## Estratto fornito
┄┄┄┄┄┄┄┄┄┄┄┄┄┄┄┄┄┄┄┄

Terzo condono edilizio: diniego valido anche senza preavviso di rigetto?

Il Consiglio di Stato si esprime sulla legittimità di un provvedimento di diniego di condono edilizio e successivo ordine di demolizione in assenza di preavviso di rigetto

di Gianluca Oreto - 16/09/2022

Quando si parla di edilizia e urbanistica esiste una sola certezza: nulla è come sembra. Tra una normativa ordinaria più o meno datata che si intreccia con disposizioni speciali a tempo e provvedimenti di varia natura, spesso sono i tribunali ad indirizzare l'operato di chi vuole oppure ha già avviato un intervento edilizio.

Condono edilizio e preavviso di rigetto: nuovo intervento del Consiglio di Stato

Se la materia riguarda il permesso di costruire in sanatoria, il condono edilizio e l'ordine di demolizione, la situazione si complica. Benché il d.P.R. n. 380/2001 si fregi del nome "Testo Unico Edilizia", in realtà di unico questa disposizione normativa non ha assolutamente nulla.

Lo dimostra, ancora una volta, il Consiglio di Stato che con la sentenza n. 7979 del 14 settembre 2022 ci consente di approfondire il procedimento che porta la pubblica amministrazione a denegare una richiesta di sanatoria edilizia tramite legge speciale (il condono) ed emettere, quindi, l'ordine di demolizione.

┄┄┄┄┄┄┄┄┄┄┄┄┄┄┄┄┄┄┄┄

## Serie di compiti
1. Stabilisci se le affermazioni (a), (b) e (c) concordano con l'articolo sul condono edilizio. Per ciascuna rispondi sì o no e riporta tra virgolette le parole decisive del testo.
(a) La sentenza del Consiglio di Stato esaminata è la n. 7979 del 14 settembre 2022.
(b) Secondo l'articolo, il d.P.R. n. 380/2001 merita davvero il nome di testo unico.
(c) L'articolo sostiene che spesso sono i tribunali a orientare chi vuole avviare un intervento edilizio.
2. Scrivi il seguito dell'articolo sul condono edilizio, partendo subito dopo la sua ultima frase.

Dati per localizzare parole ed elementi

┄┄┄┄┄┄┄┄┄┄┄┄┄┄┄┄┄┄┄┄

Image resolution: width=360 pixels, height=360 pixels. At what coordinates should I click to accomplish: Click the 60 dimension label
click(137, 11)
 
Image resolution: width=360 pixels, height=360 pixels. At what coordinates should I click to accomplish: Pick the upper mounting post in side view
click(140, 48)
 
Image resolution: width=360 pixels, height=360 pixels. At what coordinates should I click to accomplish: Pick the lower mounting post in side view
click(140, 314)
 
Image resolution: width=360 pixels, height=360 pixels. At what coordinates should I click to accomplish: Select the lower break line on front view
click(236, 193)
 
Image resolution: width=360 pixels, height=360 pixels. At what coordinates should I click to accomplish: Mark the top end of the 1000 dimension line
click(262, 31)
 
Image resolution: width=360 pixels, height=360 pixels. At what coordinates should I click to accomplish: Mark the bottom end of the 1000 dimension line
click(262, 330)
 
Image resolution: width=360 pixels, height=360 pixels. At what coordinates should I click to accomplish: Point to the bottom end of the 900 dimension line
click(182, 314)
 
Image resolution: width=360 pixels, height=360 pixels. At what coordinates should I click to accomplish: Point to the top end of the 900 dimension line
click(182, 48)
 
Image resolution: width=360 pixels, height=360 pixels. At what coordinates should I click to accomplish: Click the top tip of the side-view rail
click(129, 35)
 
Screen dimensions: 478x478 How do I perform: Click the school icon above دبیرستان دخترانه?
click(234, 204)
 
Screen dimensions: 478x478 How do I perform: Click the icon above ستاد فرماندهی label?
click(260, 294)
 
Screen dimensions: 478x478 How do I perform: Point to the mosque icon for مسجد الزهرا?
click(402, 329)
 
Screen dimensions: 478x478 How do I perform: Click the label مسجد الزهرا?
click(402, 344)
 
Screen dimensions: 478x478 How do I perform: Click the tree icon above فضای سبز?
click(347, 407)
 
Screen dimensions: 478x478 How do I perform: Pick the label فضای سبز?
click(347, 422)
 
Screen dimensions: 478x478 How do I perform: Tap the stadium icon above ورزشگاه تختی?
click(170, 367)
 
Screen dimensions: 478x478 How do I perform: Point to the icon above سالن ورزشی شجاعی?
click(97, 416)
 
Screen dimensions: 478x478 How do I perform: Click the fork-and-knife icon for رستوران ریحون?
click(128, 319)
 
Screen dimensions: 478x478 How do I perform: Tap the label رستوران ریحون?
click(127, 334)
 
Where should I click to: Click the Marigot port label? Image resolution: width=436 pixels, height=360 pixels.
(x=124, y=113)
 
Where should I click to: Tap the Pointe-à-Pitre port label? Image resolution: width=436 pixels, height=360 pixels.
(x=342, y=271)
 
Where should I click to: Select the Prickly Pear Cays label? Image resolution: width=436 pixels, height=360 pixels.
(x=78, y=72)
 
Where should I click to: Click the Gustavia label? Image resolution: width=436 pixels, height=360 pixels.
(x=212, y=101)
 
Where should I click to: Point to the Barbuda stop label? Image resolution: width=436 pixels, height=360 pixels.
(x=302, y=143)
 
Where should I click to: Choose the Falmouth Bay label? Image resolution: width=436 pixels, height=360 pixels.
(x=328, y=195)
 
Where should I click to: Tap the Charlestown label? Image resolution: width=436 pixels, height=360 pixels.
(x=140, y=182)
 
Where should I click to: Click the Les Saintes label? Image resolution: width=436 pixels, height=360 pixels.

┄┄┄┄┄┄┄┄┄┄┄┄┄┄┄┄┄┄┄┄

## Risposte in ordine
1.
(a) Sì: "con la sentenza n. 7979 del 14 settembre 2022".
(b) No: "in realtà di unico questa disposizione normativa non ha assolutamente nulla".
(c) Sì: "spesso sono i tribunali ad indirizzare l'operato di chi vuole oppure ha già avviato un intervento edilizio".

2.
Il caso oggetto del nuovo intervento dei giudici di Palazzo Spada riguarda un'istanza di condono edilizio relativa al cambio di destinazione d’uso di un fabbricato da rurale in civile abitazione, con opere di ampliamento per la realizzazione di una camera da letto, di un ingresso e di un corpo di fabbrica seminterrato in area ricadente in zona P area a verde agricolo, in zona P.I. di protezione integrale del p.t.p. vigente. Istanza che il Comune respingeva, ordinando la demolizione delle opere.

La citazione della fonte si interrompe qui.